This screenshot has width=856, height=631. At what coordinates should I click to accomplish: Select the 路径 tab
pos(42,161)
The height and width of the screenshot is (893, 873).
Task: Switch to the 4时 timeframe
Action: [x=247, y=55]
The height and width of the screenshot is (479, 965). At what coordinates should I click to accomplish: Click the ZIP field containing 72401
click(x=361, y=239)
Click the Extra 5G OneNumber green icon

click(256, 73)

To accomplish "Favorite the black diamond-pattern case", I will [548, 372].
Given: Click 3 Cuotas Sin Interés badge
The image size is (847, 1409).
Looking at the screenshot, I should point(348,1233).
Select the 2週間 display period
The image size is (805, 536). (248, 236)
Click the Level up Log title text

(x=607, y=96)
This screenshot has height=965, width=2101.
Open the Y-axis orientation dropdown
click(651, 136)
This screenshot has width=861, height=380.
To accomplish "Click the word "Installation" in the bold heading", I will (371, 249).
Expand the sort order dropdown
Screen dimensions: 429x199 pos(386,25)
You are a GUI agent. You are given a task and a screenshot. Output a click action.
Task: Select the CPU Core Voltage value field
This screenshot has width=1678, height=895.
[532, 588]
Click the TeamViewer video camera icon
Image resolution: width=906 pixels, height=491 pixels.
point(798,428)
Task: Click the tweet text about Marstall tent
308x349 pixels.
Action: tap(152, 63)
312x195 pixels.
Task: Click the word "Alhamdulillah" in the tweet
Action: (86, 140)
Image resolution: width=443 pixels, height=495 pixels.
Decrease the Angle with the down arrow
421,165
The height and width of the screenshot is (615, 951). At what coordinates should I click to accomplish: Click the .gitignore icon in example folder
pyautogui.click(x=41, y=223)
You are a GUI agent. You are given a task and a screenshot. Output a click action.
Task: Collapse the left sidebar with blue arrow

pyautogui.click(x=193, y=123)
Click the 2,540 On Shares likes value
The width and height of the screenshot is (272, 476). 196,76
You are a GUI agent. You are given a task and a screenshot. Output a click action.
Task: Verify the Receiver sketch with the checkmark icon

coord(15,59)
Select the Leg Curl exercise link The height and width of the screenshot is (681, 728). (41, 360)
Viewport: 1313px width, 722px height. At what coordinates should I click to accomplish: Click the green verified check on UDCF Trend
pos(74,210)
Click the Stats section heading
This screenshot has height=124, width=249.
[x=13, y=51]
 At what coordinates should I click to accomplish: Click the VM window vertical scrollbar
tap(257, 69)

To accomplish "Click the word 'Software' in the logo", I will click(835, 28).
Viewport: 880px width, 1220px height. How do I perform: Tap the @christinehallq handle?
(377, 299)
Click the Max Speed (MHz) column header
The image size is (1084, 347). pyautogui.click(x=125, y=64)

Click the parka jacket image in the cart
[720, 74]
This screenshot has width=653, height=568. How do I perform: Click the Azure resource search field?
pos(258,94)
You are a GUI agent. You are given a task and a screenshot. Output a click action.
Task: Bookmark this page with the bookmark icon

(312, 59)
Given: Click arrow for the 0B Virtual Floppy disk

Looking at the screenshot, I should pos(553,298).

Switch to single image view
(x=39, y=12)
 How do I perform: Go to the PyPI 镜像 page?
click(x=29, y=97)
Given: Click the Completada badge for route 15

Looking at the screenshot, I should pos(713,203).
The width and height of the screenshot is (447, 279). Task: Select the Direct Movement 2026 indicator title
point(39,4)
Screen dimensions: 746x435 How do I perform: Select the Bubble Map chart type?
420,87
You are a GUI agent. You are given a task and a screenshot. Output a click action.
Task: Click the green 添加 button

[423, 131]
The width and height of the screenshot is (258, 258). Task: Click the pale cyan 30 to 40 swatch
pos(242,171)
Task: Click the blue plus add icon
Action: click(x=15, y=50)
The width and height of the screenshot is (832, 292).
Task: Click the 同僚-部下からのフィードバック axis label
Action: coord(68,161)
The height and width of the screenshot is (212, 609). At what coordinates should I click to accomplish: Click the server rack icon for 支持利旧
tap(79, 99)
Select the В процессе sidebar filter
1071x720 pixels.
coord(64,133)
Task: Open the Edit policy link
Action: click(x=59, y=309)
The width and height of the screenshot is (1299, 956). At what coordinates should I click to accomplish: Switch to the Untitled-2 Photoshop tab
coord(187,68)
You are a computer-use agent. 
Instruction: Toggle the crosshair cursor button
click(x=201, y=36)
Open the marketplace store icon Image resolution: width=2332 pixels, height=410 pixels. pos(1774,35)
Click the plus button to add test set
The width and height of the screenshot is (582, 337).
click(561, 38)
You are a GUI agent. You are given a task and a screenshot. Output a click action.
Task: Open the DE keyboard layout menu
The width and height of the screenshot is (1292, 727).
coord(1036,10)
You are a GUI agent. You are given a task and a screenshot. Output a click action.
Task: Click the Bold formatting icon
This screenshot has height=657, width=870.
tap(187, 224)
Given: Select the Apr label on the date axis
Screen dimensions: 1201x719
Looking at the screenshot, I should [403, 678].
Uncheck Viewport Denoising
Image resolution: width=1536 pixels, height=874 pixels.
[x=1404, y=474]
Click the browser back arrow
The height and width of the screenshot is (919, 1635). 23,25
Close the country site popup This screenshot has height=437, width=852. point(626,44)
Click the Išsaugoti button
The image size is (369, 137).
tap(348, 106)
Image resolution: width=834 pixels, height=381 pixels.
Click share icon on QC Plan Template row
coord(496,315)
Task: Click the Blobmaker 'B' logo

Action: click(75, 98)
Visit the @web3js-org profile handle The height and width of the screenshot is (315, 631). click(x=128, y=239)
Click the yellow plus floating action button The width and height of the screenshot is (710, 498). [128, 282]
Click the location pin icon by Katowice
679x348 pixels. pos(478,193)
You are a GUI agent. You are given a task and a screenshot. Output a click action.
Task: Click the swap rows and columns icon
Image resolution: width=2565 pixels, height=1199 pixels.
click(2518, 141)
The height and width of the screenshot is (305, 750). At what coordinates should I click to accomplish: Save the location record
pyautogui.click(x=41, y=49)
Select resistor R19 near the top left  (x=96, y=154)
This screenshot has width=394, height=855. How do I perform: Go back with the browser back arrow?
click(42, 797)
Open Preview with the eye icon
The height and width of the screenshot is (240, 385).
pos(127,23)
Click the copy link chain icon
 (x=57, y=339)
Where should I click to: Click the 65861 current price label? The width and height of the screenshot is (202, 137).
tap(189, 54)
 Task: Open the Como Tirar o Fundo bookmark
****************************************
Written request —
Convert every line of the material above into a JSON list of strings, one string per line, leaving out the blank lines.

Full output —
[
  "This screenshot has width=856, height=631. At what coordinates should I click to accomplish: Select the 路径 tab",
  "pos(42,161)",
  "The height and width of the screenshot is (893, 873).",
  "Task: Switch to the 4时 timeframe",
  "Action: [x=247, y=55]",
  "The height and width of the screenshot is (479, 965). At what coordinates should I click to accomplish: Click the ZIP field containing 72401",
  "click(x=361, y=239)",
  "Click the Extra 5G OneNumber green icon",
  "click(256, 73)",
  "To accomplish \"Favorite the black diamond-pattern case\", I will [548, 372].",
  "Given: Click 3 Cuotas Sin Interés badge",
  "The image size is (847, 1409).",
  "Looking at the screenshot, I should point(348,1233).",
  "Select the 2週間 display period",
  "The image size is (805, 536). (248, 236)",
  "Click the Level up Log title text",
  "(x=607, y=96)",
  "This screenshot has height=965, width=2101.",
  "Open the Y-axis orientation dropdown",
  "click(651, 136)",
  "This screenshot has width=861, height=380.",
  "To accomplish \"Click the word \"Installation\" in the bold heading\", I will (371, 249).",
  "Expand the sort order dropdown",
  "Screen dimensions: 429x199 pos(386,25)",
  "You are a GUI agent. You are given a task and a screenshot. Output a click action.",
  "Task: Select the CPU Core Voltage value field",
  "This screenshot has width=1678, height=895.",
  "[532, 588]",
  "Click the TeamViewer video camera icon",
  "Image resolution: width=906 pixels, height=491 pixels.",
  "point(798,428)",
  "Task: Click the tweet text about Marstall tent",
  "308x349 pixels.",
  "Action: tap(152, 63)",
  "312x195 pixels.",
  "Task: Click the word \"Alhamdulillah\" in the tweet",
  "Action: (86, 140)",
  "Image resolution: width=443 pixels, height=495 pixels.",
  "Decrease the Angle with the down arrow",
  "421,165",
  "The height and width of the screenshot is (615, 951). At what coordinates should I click to accomplish: Click the .gitignore icon in example folder",
  "pyautogui.click(x=41, y=223)",
  "You are a GUI agent. You are given a task and a screenshot. Output a click action.",
  "Task: Collapse the left sidebar with blue arrow",
  "pyautogui.click(x=193, y=123)",
  "Click the 2,540 On Shares likes value",
  "The width and height of the screenshot is (272, 476). 196,76",
  "You are a GUI agent. You are given a task and a screenshot. Output a click action.",
  "Task: Verify the Receiver sketch with the checkmark icon",
  "coord(15,59)",
  "Select the Leg Curl exercise link The height and width of the screenshot is (681, 728). (41, 360)",
  "Viewport: 1313px width, 722px height. At what coordinates should I click to accomplish: Click the green verified check on UDCF Trend",
  "pos(74,210)",
  "Click the Stats section heading",
  "This screenshot has height=124, width=249.",
  "[x=13, y=51]",
  " At what coordinates should I click to accomplish: Click the VM window vertical scrollbar",
  "tap(257, 69)",
  "To accomplish \"Click the word 'Software' in the logo\", I will click(835, 28).",
  "Viewport: 880px width, 1220px height. How do I perform: Tap the @christinehallq handle?",
  "(377, 299)",
  "Click the Max Speed (MHz) column header",
  "The image size is (1084, 347). pyautogui.click(x=125, y=64)",
  "Click the parka jacket image in the cart",
  "[720, 74]",
  "This screenshot has width=653, height=568. How do I perform: Click the Azure resource search field?",
  "pos(258,94)",
  "You are a GUI agent. You are given a task and a screenshot. Output a click action.",
  "Task: Bookmark this page with the bookmark icon",
  "(312, 59)",
  "Given: Click arrow for the 0B Virtual Floppy disk",
  "Looking at the screenshot, I should pos(553,298).",
  "Switch to single image view",
  "(x=39, y=12)",
  " How do I perform: Go to the PyPI 镜像 page?",
  "click(x=29, y=97)",
  "Given: Click the Completada badge for route 15",
  "Looking at the screenshot, I should pos(713,203).",
  "The width and height of the screenshot is (447, 279). Task: Select the Direct Movement 2026 indicator title",
  "point(39,4)",
  "Screen dimensions: 746x435 How do I perform: Select the Bubble Map chart type?",
  "420,87",
  "You are a GUI agent. You are given a task and a screenshot. Output a click action.",
  "Task: Click the green 添加 button",
  "[423, 131]",
  "The width and height of the screenshot is (258, 258). Task: Click the pale cyan 30 to 40 swatch",
  "pos(242,171)",
  "Task: Click the blue plus add icon",
  "Action: click(x=15, y=50)",
  "The width and height of the screenshot is (832, 292).",
  "Task: Click the 同僚-部下からのフィードバック axis label",
  "Action: coord(68,161)",
  "The height and width of the screenshot is (212, 609). At what coordinates should I click to accomplish: Click the server rack icon for 支持利旧",
  "tap(79, 99)",
  "Select the В процессе sidebar filter",
  "1071x720 pixels.",
  "coord(64,133)",
  "Task: Open the Edit policy link",
  "Action: click(x=59, y=309)",
  "The width and height of the screenshot is (1299, 956). At what coordinates should I click to accomplish: Switch to the Untitled-2 Photoshop tab",
  "coord(187,68)",
  "You are a computer-use agent. ",
  "Instruction: Toggle the crosshair cursor button",
  "click(x=201, y=36)",
  "Open the marketplace store icon Image resolution: width=2332 pixels, height=410 pixels. pos(1774,35)",
  "Click the plus button to add test set",
  "The width and height of the screenshot is (582, 337).",
  "click(561, 38)",
  "You are a GUI agent. You are given a task and a screenshot. Output a click action.",
  "Task: Open the DE keyboard layout menu",
  "The width and height of the screenshot is (1292, 727).",
  "coord(1036,10)",
  "You are a GUI agent. You are given a task and a screenshot. Output a click action.",
  "Task: Click the Bold formatting icon",
  "This screenshot has height=657, width=870.",
  "tap(187, 224)",
  "Given: Select the Apr label on the date axis",
  "Screen dimensions: 1201x719",
  "Looking at the screenshot, I should [403, 678].",
  "Uncheck Viewport Denoising",
  "Image resolution: width=1536 pixels, height=874 pixels.",
  "[x=1404, y=474]",
  "Click the browser back arrow",
  "The height and width of the screenshot is (919, 1635). 23,25",
  "Close the country site popup This screenshot has height=437, width=852. point(626,44)",
  "Click the Išsaugoti button",
  "The image size is (369, 137).",
  "tap(348, 106)",
  "Image resolution: width=834 pixels, height=381 pixels.",
  "Click share icon on QC Plan Template row",
  "coord(496,315)",
  "Task: Click the Blobmaker 'B' logo",
  "Action: click(75, 98)",
  "Visit the @web3js-org profile handle The height and width of the screenshot is (315, 631). click(x=128, y=239)",
  "Click the yellow plus floating action button The width and height of the screenshot is (710, 498). [128, 282]",
  "Click the location pin icon by Katowice",
  "679x348 pixels. pos(478,193)",
  "You are a GUI agent. You are given a task and a screenshot. Output a click action.",
  "Task: Click the swap rows and columns icon",
  "Image resolution: width=2565 pixels, height=1199 pixels.",
  "click(2518, 141)",
  "The height and width of the screenshot is (305, 750). At what coordinates should I click to accomplish: Save the location record",
  "pyautogui.click(x=41, y=49)",
  "Select resistor R19 near the top left  (x=96, y=154)",
  "This screenshot has width=394, height=855. How do I perform: Go back with the browser back arrow?",
  "click(42, 797)",
  "Open Preview with the eye icon",
  "The height and width of the screenshot is (240, 385).",
  "pos(127,23)",
  "Click the copy link chain icon",
  " (x=57, y=339)",
  "Where should I click to: Click the 65861 current price label? The width and height of the screenshot is (202, 137).",
  "tap(189, 54)",
  " Task: Open the Como Tirar o Fundo bookmark"
]